# Capacitors in a series

## Homework Statement

When two capacitors are connected parallel,
the equivalent capacitance is 2.6 μF. If the
same capacitors are reconnected in series, the
equivalent capacitance is one-fourth the ca-
pacitance of one of the two capacitors.

PART A: Determine the capacitance of the larger capacitor

PART B: Determine the capacitance of the smaller capacitor.

## Homework Equations

$$\frac{1}{Cs}$$ = $$\frac{1}{C1}$$ + $$\frac{1}{C2 }$$

## The Attempt at a Solution

1) $$\frac{1}{(\frac{1}{4}Cs}$$ = $$\frac{1}{C1}$$ + $$\frac{1}{C2 }$$

2) C2 = 2.6-C1

3) $$\frac{1}{(\frac{1}{4}Cs}$$ = $$\frac{1}{C1}$$ + $$\frac{1}{2.1-C1 }$$

..and I have no idea how to go from here?

gneill
Mentor
"...the equivalent capacitance is one-fourth the capacitance of one of the two capacitors."

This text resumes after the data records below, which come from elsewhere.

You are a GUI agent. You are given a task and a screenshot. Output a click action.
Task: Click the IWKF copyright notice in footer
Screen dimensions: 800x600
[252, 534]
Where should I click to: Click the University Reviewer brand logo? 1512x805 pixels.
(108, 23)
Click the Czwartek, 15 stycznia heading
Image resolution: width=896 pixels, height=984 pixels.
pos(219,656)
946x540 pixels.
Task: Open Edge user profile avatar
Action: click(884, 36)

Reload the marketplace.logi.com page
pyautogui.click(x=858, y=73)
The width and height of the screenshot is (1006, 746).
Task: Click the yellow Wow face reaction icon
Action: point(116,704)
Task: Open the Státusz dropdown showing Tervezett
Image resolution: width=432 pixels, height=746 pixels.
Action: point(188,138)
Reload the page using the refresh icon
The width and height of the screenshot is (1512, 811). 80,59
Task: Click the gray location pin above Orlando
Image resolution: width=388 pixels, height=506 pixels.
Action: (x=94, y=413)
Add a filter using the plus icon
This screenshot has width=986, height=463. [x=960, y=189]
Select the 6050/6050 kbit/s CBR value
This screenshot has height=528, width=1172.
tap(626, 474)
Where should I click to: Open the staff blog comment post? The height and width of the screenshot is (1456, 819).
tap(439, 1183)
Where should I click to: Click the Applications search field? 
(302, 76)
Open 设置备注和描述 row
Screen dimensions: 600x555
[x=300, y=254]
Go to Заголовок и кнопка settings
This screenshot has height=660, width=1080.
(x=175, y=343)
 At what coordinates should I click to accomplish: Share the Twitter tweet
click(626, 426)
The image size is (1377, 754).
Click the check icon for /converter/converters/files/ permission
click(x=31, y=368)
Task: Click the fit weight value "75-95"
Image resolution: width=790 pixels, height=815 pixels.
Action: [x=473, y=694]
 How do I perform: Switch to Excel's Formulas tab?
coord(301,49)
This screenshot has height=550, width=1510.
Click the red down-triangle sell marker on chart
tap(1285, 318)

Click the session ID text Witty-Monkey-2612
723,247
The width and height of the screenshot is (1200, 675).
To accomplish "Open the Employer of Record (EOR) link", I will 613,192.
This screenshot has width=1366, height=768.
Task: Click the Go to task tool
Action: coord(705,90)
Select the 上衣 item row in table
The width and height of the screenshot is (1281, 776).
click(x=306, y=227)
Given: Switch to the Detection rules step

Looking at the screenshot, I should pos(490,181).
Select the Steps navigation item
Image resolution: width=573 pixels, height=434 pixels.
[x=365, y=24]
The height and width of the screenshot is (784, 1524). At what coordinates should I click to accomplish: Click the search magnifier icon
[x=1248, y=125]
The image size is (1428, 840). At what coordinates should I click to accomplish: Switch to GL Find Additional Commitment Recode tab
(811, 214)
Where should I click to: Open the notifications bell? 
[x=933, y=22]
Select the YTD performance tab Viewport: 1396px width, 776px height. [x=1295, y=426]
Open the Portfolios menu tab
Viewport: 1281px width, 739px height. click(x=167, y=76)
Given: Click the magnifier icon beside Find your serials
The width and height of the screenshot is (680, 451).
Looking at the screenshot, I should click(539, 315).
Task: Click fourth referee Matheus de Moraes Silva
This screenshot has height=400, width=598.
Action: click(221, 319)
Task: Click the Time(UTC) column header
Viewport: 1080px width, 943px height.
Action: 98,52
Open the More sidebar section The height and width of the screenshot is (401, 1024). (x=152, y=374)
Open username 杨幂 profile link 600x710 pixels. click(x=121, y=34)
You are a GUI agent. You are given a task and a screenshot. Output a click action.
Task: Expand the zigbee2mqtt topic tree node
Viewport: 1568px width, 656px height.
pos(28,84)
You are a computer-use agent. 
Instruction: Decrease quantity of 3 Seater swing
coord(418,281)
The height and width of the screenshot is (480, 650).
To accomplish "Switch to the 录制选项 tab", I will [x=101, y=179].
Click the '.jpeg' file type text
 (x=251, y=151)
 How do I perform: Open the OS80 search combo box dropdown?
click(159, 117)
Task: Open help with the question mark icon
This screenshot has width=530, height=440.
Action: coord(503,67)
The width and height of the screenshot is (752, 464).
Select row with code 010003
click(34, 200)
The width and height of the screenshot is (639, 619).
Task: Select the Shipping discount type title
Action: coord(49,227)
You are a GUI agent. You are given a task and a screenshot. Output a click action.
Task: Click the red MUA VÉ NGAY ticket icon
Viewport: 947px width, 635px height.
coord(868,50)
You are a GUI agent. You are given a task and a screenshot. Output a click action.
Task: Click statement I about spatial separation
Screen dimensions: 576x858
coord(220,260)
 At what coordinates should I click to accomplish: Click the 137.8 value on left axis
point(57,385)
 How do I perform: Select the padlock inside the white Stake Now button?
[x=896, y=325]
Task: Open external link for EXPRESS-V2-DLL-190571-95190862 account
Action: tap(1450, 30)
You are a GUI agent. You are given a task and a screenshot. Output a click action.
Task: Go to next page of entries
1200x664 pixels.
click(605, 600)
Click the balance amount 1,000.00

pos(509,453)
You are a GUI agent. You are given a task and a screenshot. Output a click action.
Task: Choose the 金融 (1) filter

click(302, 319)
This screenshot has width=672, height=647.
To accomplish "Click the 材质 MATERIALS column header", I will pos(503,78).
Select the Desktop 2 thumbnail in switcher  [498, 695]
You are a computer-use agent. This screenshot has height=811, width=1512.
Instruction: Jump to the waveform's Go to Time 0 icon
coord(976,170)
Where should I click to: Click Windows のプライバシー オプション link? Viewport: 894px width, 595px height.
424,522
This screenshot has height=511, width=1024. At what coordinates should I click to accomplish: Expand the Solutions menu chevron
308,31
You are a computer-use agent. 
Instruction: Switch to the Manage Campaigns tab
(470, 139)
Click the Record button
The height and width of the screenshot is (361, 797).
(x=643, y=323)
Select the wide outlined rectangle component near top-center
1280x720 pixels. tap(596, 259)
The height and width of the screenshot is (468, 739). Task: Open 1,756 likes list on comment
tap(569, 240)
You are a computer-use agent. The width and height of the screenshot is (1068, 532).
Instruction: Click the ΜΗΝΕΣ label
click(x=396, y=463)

You need to pick one of the capacitors, C1 or C2 (it doesn't matter which) and take 1/4 of it, to replace Cs in your equation for the equivalent capacitance of the series connection. With Cs out of the picture you should be able to solve for C1 and C2.

SammyS
Staff Emeritus
$$C_s= \frac{1}{4}\ C_1$$
$$\frac{1}{\frac{1}{4}C_1}=\frac{1}{C_1}+\frac{1}{2.6-C_1}$$
Of course, $$\frac{1}{\frac{1}{4}C_1}=\frac{4}{C_1}$$